Qu'écrire de pertinent qui n'ait été déjà dit sur cette oeuvre qui, à ma grande surprise, supplante tout ce que j'ai pu lire auparavant.
Céline l'a assez répété : son oeuvre, c'est le style. Point. Tant pis pour les surinterprétations. Voyage au bout de la nuit n'est pas une oeuvre philosophique, encore moins un enseignement de vie.
Voir à ce sujet cette entrevue : https://www.youtube.com/watch?v=WmL56-cFrz4&t=615s
Ce roman, c'est une sensation. C'est un long frisson de dégoût douloureusement agréable. C'est une douce nausée, une conscience pleine et une sincérité aiguisée comme un rasoir. On n'en sort pas indemne. Le style percussif, capable d'encrer la sublîme oralité du langage parlé dans une aventure, un voyage au plus profond du malheur, qu'il soit celui de la guerre, de l'ennui, de la vaine quête de sens et de la fatigue. De ces pérégrinations naissent une poésie malgré elle, un papillon irisé dans le mazout où on ne l'attendait pas. Voyage au bout de la nuit est poétique au delà de tout.
Je l'avais bien senti, bien des fois, l'amour en réserve. Y'en a énormément. On peut pas dire le contraire. Seulement c'est malheureux qu'ils demeurent si vaches avec tant d'amour en réserve, les gens. Ca ne sort pas, voilà tout. C'est pris en dedans, ça reste en dedans, ça leur sert à rien. Ils en crèvent en dedans, d'amour.
D'autre part, on dit souvent qu'il faut séparer l'oeuvre de l'auteur. "J'aime l'oeuvre de Céline, pas l'Homme nous dit Luchini." Mais bien sûr qu'il se trompe. L'oeuvre et son auteur font corps, quels que soient ses convictions et engagements, ses excès et prises de positions. On ne garde de Céline qu'un aspect que je ne rappellerai pas tant il a été épuisé. Mais on oublie trop souvent qu'il s'agissait d'un médecin qui a soigné les pauvres toute sa vie, recueilli chiens, chats et oiseaux et autre animaux errants, un pacifiste qui refuse la guerre plus que quiconque. Je connais des gens aux propos bien plus apparemment modérés qui ont déclenché, participé ou cautionné des massacres de masses tout sourires, c'est même assez à la mode. Dans un monde où l'opinion est pré-conçue et où on ne s'informe peut-être plus assez par soi-même, il est facile de tomber dans une facilité manichéenne. Notez bien-là que je n'émets aucun avis quant à ses propos polémiques.
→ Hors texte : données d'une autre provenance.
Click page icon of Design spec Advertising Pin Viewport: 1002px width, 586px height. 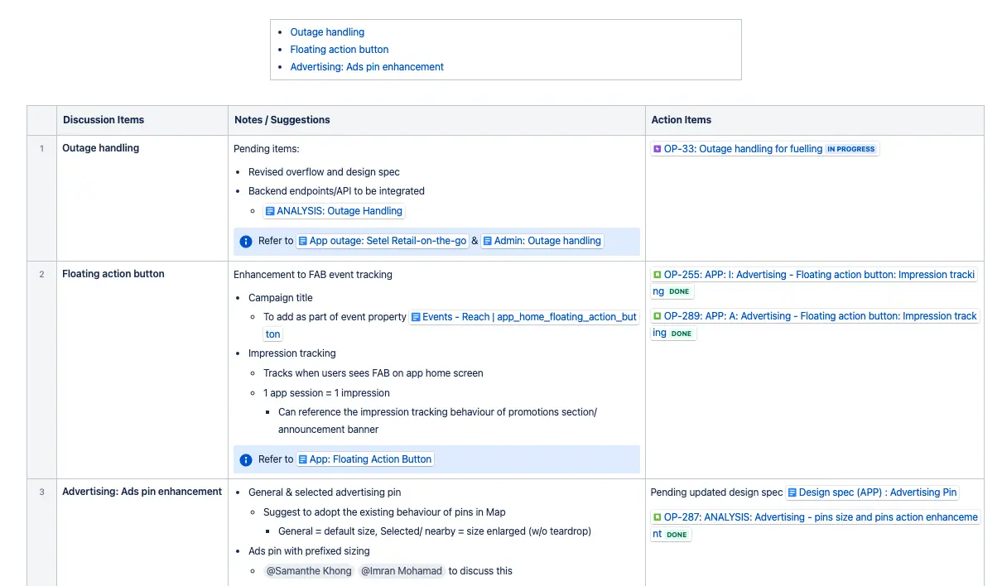(x=792, y=492)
Il s'agit d'une expérience de l'oeuvre uniquement. Il est juste d'adopter une position modérée et informée, de prendre en compte le bon et le mauvais dans Céline pour en comprendre toute l'essence.
Je refuse la guerre et tout ce qu'il y a dedans. Je ne la déplore pas moi... Je ne me résigne pas moi...Je la refuse tout net avec tous les hommes qu'elle contient, je ne veux rien avoir à faire avec eux, avec elle. Seraient ils 995 millions même et moi tout seul, c'est eux qui ont tort et c'est moi qui ai raison car je suis le seul à savoir ce que je veux : je ne veux plus mourir.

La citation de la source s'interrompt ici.